Medical Assistance
Medical Assistance is help for people who cannot pay for all of their medical care.
There are several programs available under Medical Assistance:
- Child Health Plus A provides health care coverage for children under the age of 21, when their family income is below certain levels.
- Medicaid provides health care coverage for adults who have income and resources below certain levels.
- Family Health Plus provides health care coverage for persons age 19 through age 64 who do not have other health insurance and who also have incomes too high to qualify for Medical Assistance or Child Health Plus A. There are income guidelines that must be met. Many of the rules for Medical Assistance also apply to Family Health Plus, but not all.
- Family Planning Benefits Program: provides family planning services, certain helath education and related medical care to people of childbearing age who have income below certain levels. Services include: all FDA approved birth control methods, devices, and supplies, comprehensive reproductive health history, and physical/gynecological examinations, male and female sterilizations, pregnancy testing and counseling, and preconception counseling. Local county health departments, publicly supported family planning clinics, and Prenatal Care Assistance Program providers (family planning providers) will assist with completing applications and obtaining required documentation. Eligibility for the Family Planning Benefit Program will continue for 24 months unless eligibility circumstances change.
Medical Assistance may help pay for:
- Health Insurance Premiums
- Hospital inpatient and outpatient services
- Home health care
- Laboratory and X-ray services
- Nursing home care
- Treatment and preventive health and dental care (doctors and dentists)
- Treatment in psychiatric hospitals (for persons under 21 or 65 and older), mental health facilities, and mental retardation and developmental disabilities facilities
- Family planning services
- Medicine and supplies
- Clinic services
- Emergency ambulance transportation to a hospital
- Other health services
Medical Assistance may also help pay for the following, but the recipient or the person/facility providing the services must have the service approved ahead of time (prior approval):
- Transportation to medical appointments, including bus tokens and car mileage
- Personal care
- Private Duty nursing
- Certain Dental care
- Durable medical equipment (wheelchairs, orthopedic shoes, etc)

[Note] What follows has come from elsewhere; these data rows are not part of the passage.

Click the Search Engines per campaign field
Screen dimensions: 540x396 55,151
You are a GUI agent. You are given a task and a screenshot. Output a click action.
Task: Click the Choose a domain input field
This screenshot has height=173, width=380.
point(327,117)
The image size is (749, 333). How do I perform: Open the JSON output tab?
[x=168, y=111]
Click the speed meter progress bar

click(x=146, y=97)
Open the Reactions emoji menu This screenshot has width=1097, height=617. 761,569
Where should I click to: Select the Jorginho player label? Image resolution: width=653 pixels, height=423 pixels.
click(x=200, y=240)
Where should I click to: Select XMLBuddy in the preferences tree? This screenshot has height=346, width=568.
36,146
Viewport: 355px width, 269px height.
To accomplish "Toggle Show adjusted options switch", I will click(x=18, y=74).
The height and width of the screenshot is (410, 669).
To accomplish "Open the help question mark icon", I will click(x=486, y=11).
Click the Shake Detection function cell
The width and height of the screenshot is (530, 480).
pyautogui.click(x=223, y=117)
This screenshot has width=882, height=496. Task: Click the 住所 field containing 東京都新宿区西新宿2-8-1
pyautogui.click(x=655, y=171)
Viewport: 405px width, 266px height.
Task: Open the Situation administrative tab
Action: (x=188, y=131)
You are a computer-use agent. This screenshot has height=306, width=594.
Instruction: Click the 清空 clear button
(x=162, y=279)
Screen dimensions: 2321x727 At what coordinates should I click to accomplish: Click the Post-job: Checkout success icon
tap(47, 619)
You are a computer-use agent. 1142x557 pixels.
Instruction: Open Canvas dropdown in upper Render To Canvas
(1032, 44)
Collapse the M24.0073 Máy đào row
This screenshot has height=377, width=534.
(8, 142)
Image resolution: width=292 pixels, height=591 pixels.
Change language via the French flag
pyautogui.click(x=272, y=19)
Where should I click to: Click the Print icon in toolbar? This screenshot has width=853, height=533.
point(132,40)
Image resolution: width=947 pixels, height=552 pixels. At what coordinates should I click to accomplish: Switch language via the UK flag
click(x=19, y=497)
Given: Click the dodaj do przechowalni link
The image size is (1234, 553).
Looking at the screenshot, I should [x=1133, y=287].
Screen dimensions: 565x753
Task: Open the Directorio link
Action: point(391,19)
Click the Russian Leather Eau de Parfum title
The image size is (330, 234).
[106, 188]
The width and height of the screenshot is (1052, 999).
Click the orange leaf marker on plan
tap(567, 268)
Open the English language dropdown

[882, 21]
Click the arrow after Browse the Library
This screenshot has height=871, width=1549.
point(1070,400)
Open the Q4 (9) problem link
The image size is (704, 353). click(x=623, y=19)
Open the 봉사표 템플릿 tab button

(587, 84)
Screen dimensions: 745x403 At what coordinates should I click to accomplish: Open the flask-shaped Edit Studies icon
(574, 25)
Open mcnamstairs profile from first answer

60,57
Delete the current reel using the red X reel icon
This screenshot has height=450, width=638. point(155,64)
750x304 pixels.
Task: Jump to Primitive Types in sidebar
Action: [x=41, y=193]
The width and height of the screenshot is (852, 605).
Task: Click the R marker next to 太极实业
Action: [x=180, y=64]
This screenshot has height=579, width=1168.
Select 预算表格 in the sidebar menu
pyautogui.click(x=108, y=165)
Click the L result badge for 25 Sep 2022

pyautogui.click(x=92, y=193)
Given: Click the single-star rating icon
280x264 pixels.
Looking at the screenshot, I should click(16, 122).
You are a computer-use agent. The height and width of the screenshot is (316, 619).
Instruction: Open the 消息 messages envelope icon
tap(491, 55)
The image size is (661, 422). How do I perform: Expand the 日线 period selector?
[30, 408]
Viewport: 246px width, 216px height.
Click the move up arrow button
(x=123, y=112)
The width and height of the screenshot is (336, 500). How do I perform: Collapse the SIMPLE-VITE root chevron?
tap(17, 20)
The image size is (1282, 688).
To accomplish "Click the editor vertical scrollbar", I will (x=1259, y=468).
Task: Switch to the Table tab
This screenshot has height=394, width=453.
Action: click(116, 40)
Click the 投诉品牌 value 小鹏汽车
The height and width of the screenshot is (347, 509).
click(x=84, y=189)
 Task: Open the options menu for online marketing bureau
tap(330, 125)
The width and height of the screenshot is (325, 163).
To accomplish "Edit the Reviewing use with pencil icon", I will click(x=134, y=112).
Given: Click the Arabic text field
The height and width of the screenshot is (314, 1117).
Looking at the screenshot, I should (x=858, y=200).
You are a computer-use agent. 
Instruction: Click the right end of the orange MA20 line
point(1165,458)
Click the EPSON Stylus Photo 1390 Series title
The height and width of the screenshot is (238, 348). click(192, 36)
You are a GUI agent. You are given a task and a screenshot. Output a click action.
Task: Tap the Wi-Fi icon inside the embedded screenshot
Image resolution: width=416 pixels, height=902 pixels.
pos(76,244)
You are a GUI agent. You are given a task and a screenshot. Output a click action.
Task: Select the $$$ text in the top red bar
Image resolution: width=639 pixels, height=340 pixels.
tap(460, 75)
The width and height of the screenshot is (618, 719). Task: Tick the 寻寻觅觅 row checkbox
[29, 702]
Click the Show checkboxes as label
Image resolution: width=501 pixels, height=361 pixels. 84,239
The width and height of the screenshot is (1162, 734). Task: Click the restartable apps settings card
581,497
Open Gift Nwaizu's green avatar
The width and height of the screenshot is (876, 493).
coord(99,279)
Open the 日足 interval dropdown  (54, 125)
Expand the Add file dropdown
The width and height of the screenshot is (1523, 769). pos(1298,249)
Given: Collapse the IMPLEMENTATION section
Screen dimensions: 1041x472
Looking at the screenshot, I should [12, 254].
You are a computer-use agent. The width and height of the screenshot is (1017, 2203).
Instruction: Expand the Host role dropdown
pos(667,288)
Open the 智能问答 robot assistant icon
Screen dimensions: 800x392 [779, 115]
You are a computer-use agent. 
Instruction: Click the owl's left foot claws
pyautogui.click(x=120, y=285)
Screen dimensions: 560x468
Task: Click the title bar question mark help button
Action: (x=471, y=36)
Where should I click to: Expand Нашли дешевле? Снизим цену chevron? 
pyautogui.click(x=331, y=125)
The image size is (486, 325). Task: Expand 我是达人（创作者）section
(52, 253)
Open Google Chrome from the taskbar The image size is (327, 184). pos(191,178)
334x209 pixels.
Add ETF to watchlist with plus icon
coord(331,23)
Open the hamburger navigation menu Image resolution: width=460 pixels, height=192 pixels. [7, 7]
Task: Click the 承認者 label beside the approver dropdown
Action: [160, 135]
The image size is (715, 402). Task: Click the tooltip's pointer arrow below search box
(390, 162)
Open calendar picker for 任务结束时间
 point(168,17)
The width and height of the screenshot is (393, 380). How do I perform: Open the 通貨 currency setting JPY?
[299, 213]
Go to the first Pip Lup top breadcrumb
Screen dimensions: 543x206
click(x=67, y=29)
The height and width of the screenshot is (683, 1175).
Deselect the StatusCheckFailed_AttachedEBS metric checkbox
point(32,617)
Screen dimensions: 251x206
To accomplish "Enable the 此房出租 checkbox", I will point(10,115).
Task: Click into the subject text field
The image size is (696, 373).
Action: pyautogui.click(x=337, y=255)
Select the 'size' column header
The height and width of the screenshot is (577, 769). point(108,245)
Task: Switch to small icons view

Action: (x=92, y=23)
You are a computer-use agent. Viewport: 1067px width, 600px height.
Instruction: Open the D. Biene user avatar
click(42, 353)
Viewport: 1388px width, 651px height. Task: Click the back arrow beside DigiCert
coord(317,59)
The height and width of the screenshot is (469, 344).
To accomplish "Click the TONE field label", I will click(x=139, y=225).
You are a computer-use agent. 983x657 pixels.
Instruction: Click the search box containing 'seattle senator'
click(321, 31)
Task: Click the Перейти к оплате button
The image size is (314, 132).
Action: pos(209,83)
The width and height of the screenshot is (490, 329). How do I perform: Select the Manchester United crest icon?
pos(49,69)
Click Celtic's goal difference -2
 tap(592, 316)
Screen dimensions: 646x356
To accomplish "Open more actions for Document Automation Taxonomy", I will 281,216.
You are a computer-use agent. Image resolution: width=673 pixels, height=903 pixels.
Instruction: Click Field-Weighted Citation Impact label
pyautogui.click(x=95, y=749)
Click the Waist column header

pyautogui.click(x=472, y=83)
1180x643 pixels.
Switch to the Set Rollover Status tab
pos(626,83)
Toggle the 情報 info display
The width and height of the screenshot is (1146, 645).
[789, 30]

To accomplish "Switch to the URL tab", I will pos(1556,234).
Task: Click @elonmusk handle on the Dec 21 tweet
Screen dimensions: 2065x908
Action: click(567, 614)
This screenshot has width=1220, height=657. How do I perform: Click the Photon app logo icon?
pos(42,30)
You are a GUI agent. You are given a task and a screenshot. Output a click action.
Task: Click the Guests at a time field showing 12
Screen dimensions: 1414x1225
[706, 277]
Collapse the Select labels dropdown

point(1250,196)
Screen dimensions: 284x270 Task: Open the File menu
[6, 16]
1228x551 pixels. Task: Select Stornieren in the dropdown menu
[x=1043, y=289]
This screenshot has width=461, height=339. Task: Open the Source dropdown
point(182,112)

- Long term home health care under the Long Term Home Health Care Program (LTHHCP)
Eligibility Criteria:
Meet certain income, resource, age, disability or other requirements. Generally are eligible for Temporary Assistance or Supplemental Security Income (SSI)
Client Fees:
Generally there are no fees, but Medical Assistance recipients age 21 or older may be asked to pay part of the costs of some medical care/items. This is called a co-payment or co-pay. The health care provider is allowed to ask for the co-payment. For each 12 months, there is a $100 maximum per recipient for all co-payments. The provider cannot refuse to give the services or goods if the individual is unable to pay the co-payment.